*** Block opens ***

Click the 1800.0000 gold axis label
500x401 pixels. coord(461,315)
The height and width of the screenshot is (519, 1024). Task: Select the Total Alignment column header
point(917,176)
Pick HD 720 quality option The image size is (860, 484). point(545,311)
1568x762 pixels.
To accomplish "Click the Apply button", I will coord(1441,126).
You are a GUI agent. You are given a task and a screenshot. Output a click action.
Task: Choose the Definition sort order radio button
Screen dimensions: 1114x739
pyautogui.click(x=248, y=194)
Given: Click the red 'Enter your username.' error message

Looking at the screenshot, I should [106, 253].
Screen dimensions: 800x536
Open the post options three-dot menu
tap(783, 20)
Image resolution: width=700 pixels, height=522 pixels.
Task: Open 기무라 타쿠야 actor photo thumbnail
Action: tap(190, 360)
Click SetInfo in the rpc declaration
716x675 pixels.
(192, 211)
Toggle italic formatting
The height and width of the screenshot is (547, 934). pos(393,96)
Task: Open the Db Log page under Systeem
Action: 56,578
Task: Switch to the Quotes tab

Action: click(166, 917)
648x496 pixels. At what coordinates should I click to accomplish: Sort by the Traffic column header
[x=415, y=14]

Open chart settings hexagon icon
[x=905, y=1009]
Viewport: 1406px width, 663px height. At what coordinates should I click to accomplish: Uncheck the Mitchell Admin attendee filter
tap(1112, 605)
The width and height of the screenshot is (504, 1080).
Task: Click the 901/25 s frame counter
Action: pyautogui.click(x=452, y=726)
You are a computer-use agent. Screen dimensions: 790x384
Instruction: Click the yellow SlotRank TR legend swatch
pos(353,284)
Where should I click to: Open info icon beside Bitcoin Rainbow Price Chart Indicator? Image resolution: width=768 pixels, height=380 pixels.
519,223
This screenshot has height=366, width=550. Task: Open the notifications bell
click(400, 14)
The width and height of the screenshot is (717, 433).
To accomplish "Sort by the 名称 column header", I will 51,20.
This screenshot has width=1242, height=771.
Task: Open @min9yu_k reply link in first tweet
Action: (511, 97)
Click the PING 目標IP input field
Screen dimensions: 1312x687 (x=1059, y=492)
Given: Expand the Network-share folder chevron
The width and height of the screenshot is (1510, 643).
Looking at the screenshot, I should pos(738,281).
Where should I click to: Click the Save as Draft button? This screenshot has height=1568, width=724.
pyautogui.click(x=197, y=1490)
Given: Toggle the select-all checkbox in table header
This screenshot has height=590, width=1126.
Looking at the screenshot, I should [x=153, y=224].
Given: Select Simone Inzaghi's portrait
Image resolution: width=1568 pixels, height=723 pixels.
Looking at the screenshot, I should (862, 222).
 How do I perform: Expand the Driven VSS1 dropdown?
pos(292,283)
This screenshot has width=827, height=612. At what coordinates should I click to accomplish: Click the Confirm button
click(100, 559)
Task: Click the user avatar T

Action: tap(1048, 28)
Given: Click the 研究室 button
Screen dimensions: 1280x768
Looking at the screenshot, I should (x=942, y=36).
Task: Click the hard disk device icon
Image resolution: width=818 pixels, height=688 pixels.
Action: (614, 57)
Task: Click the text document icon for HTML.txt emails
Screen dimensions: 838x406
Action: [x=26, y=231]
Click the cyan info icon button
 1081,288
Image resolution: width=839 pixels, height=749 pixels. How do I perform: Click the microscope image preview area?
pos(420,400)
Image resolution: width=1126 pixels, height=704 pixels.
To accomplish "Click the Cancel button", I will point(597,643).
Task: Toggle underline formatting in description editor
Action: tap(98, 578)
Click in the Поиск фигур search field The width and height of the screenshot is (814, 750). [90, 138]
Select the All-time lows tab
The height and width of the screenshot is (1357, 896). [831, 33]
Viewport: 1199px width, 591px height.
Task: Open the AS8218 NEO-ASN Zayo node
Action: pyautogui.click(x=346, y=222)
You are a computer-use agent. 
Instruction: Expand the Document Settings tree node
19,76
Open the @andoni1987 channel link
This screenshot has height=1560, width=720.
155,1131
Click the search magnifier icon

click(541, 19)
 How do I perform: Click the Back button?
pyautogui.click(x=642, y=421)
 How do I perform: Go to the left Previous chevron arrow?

*** Block closes ***

HOW TO COMPLETE THIS TASK. Transcribe the data above so that every line matches exactly.

RESULT OF THIS EXERCISE.
Click the 1800.0000 gold axis label
500x401 pixels. coord(461,315)
The height and width of the screenshot is (519, 1024). Task: Select the Total Alignment column header
point(917,176)
Pick HD 720 quality option The image size is (860, 484). point(545,311)
1568x762 pixels.
To accomplish "Click the Apply button", I will coord(1441,126).
You are a GUI agent. You are given a task and a screenshot. Output a click action.
Task: Choose the Definition sort order radio button
Screen dimensions: 1114x739
pyautogui.click(x=248, y=194)
Given: Click the red 'Enter your username.' error message

Looking at the screenshot, I should [106, 253].
Screen dimensions: 800x536
Open the post options three-dot menu
tap(783, 20)
Image resolution: width=700 pixels, height=522 pixels.
Task: Open 기무라 타쿠야 actor photo thumbnail
Action: tap(190, 360)
Click SetInfo in the rpc declaration
716x675 pixels.
(192, 211)
Toggle italic formatting
The height and width of the screenshot is (547, 934). pos(393,96)
Task: Open the Db Log page under Systeem
Action: 56,578
Task: Switch to the Quotes tab

Action: click(166, 917)
648x496 pixels. At what coordinates should I click to accomplish: Sort by the Traffic column header
[x=415, y=14]

Open chart settings hexagon icon
[x=905, y=1009]
Viewport: 1406px width, 663px height. At what coordinates should I click to accomplish: Uncheck the Mitchell Admin attendee filter
tap(1112, 605)
The width and height of the screenshot is (504, 1080).
Task: Click the 901/25 s frame counter
Action: pyautogui.click(x=452, y=726)
You are a computer-use agent. Screen dimensions: 790x384
Instruction: Click the yellow SlotRank TR legend swatch
pos(353,284)
Where should I click to: Open info icon beside Bitcoin Rainbow Price Chart Indicator? Image resolution: width=768 pixels, height=380 pixels.
519,223
This screenshot has height=366, width=550. Task: Open the notifications bell
click(400, 14)
The width and height of the screenshot is (717, 433).
To accomplish "Sort by the 名称 column header", I will 51,20.
This screenshot has width=1242, height=771.
Task: Open @min9yu_k reply link in first tweet
Action: (511, 97)
Click the PING 目標IP input field
Screen dimensions: 1312x687 (x=1059, y=492)
Given: Expand the Network-share folder chevron
The width and height of the screenshot is (1510, 643).
Looking at the screenshot, I should pos(738,281).
Where should I click to: Click the Save as Draft button? This screenshot has height=1568, width=724.
pyautogui.click(x=197, y=1490)
Given: Toggle the select-all checkbox in table header
This screenshot has height=590, width=1126.
Looking at the screenshot, I should [x=153, y=224].
Given: Select Simone Inzaghi's portrait
Image resolution: width=1568 pixels, height=723 pixels.
Looking at the screenshot, I should (862, 222).
 How do I perform: Expand the Driven VSS1 dropdown?
pos(292,283)
This screenshot has width=827, height=612. At what coordinates should I click to accomplish: Click the Confirm button
click(100, 559)
Task: Click the user avatar T

Action: tap(1048, 28)
Given: Click the 研究室 button
Screen dimensions: 1280x768
Looking at the screenshot, I should (x=942, y=36).
Task: Click the hard disk device icon
Image resolution: width=818 pixels, height=688 pixels.
Action: (614, 57)
Task: Click the text document icon for HTML.txt emails
Screen dimensions: 838x406
Action: [x=26, y=231]
Click the cyan info icon button
 1081,288
Image resolution: width=839 pixels, height=749 pixels. How do I perform: Click the microscope image preview area?
pos(420,400)
Image resolution: width=1126 pixels, height=704 pixels.
To accomplish "Click the Cancel button", I will point(597,643).
Task: Toggle underline formatting in description editor
Action: tap(98, 578)
Click in the Поиск фигур search field The width and height of the screenshot is (814, 750). [90, 138]
Select the All-time lows tab
The height and width of the screenshot is (1357, 896). [831, 33]
Viewport: 1199px width, 591px height.
Task: Open the AS8218 NEO-ASN Zayo node
Action: pyautogui.click(x=346, y=222)
You are a computer-use agent. 
Instruction: Expand the Document Settings tree node
19,76
Open the @andoni1987 channel link
This screenshot has height=1560, width=720.
155,1131
Click the search magnifier icon

click(541, 19)
 How do I perform: Click the Back button?
pyautogui.click(x=642, y=421)
 How do I perform: Go to the left Previous chevron arrow?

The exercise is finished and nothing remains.